(Written exercise):
Repeat the stretch of the material below from the line containing "Image resolution: width=1568" through the line containing "Action: click(627, 191)", with both of those lines included. Leave the pictures out of your answer.

(Source material):
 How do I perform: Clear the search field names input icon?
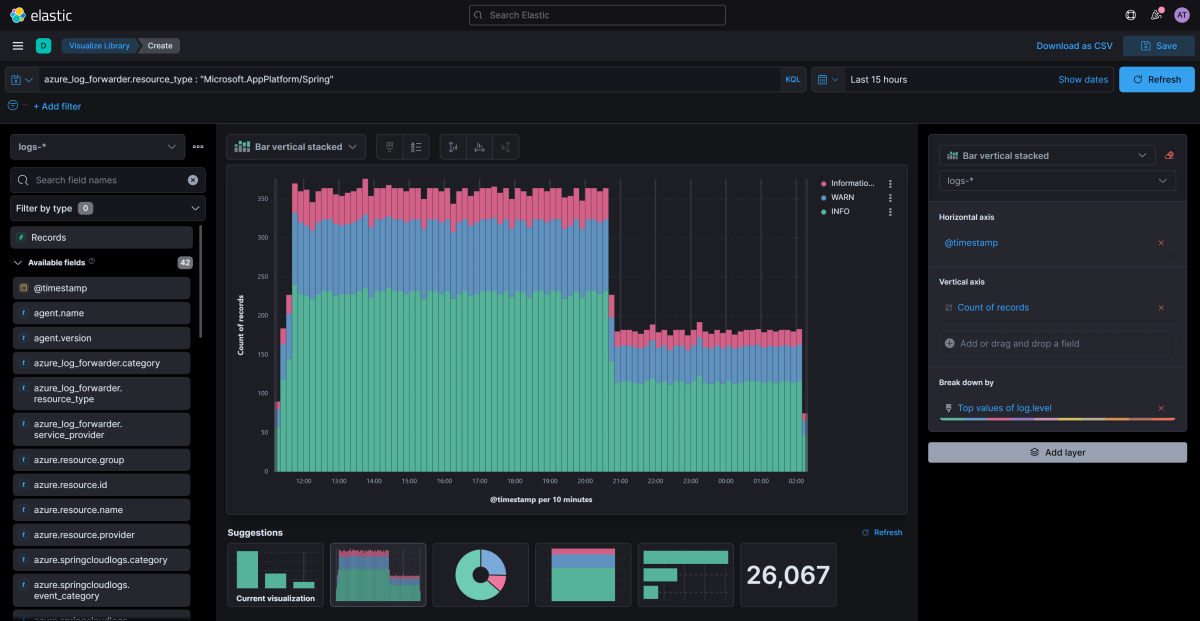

---

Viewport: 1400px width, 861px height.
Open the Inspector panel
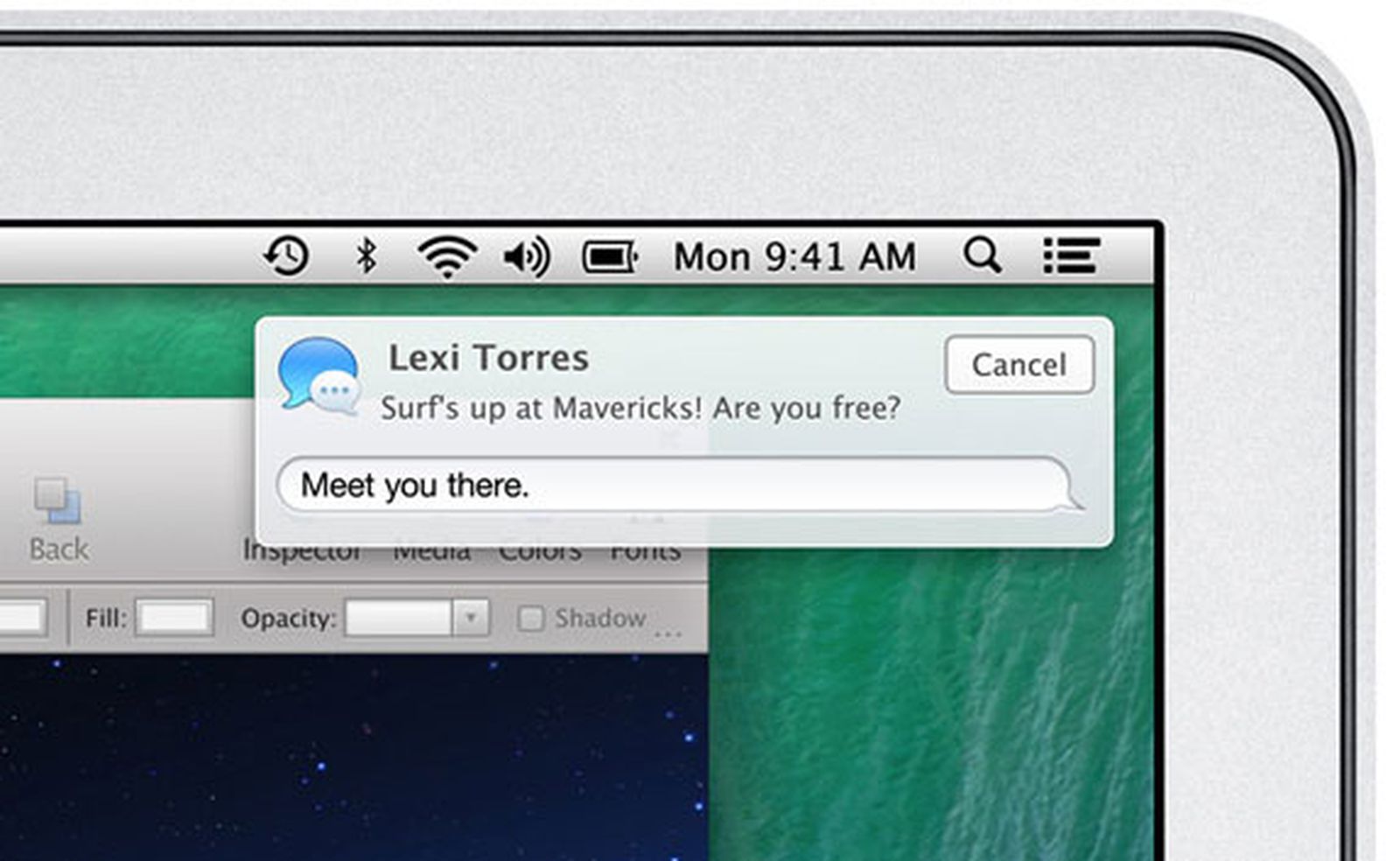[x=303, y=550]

* * *

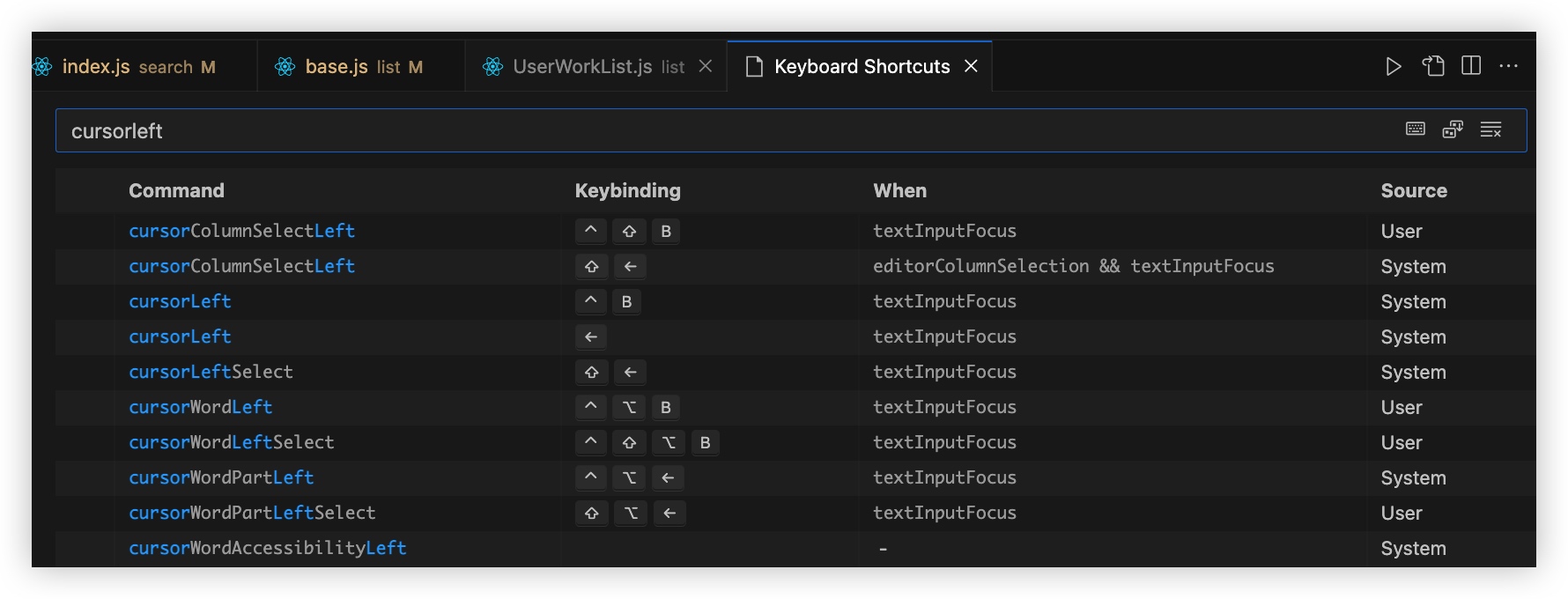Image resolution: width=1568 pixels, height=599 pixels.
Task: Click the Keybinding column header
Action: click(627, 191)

(Task response):
Image resolution: width=1568 pixels, height=599 pixels.
Task: Click the Keybinding column header
Action: click(627, 191)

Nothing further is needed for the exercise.